Titanium aluminide intermetallic compounds are a new class of advanced materials with unique thermal properties such as high specific strength, excellent oxidation resistance and acceptable mechanical properties at high temperatures. This alloy has a wide range of application for example in the aerospace, automotive and turbine power generation industries .

The mechanical properties of TiAl alloy are sensitive to its microstructure. The variation in microstructure that can be controlled these alloys are numerous but they can perhaps divided in four different categories; near γ, duplex (DP), near lamellar (NL) and fully lamellar (FL) microstructures. These structures can be formed via heat treatment and alloying process. DP and FL macrostructure are two typical microstructures and have been subjected to more study than another two types.

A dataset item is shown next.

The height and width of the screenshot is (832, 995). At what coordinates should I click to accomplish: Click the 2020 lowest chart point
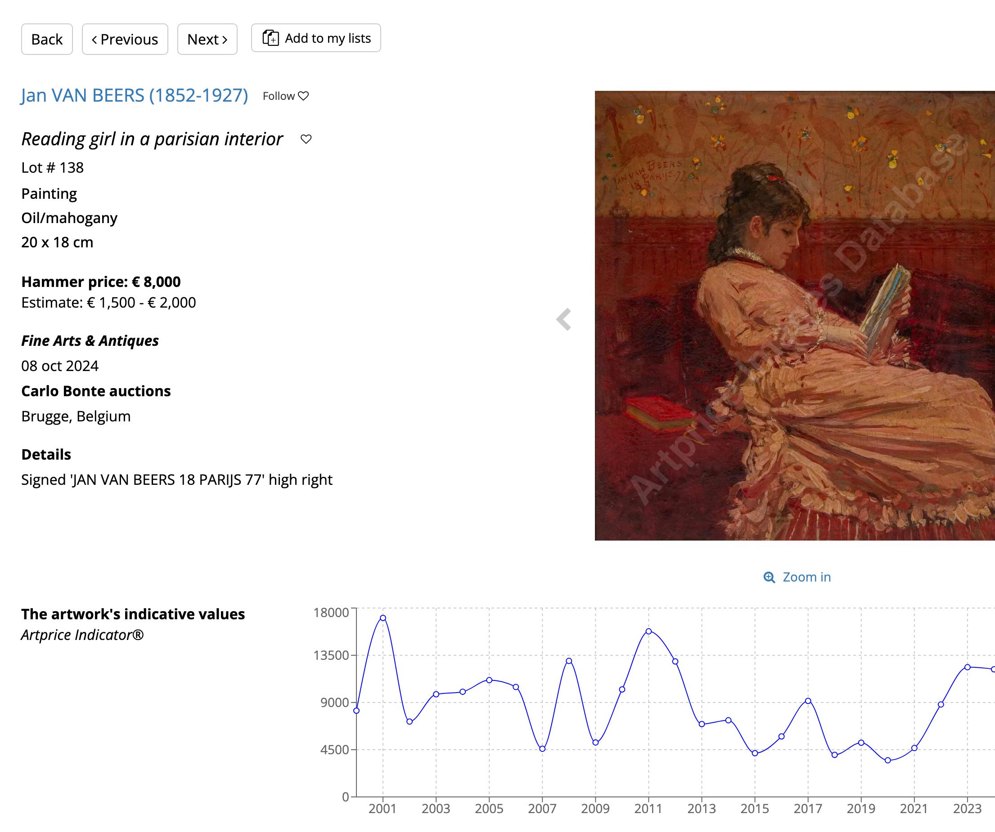pyautogui.click(x=888, y=760)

Today is tendency on optimizing the fully lamellar structure of γ alloys to have a fine grain size because such structure is known to have better balanced properties than the Fl structure with a large grain size and the DP one with a fine grain size Figures 1and 2

Fig 1 Typical lamellar grains of Ti-46.5Al-2W-05Si with heat treatment of 1150 ⁰C

Fig 2 Typical duplex microstructures of Ti–47Al–2Cr (at.%) with conventional heat treatment and two-step heat treatment (1250 ⁰C, 4 h, + 900 ⁰C, 24 h)

The major concern for structure use of TiAl alloy is low ductility at room temperature. Adding such element as Cr ,B, C, Si, W ,Cr Mo and ,Nb can improved the mechanical properties of TiAl. At the same time, adjusting the microstructure of TiAl alloy by controlling heat treatment processing is another way to improve its mechanical properties specially its ductility.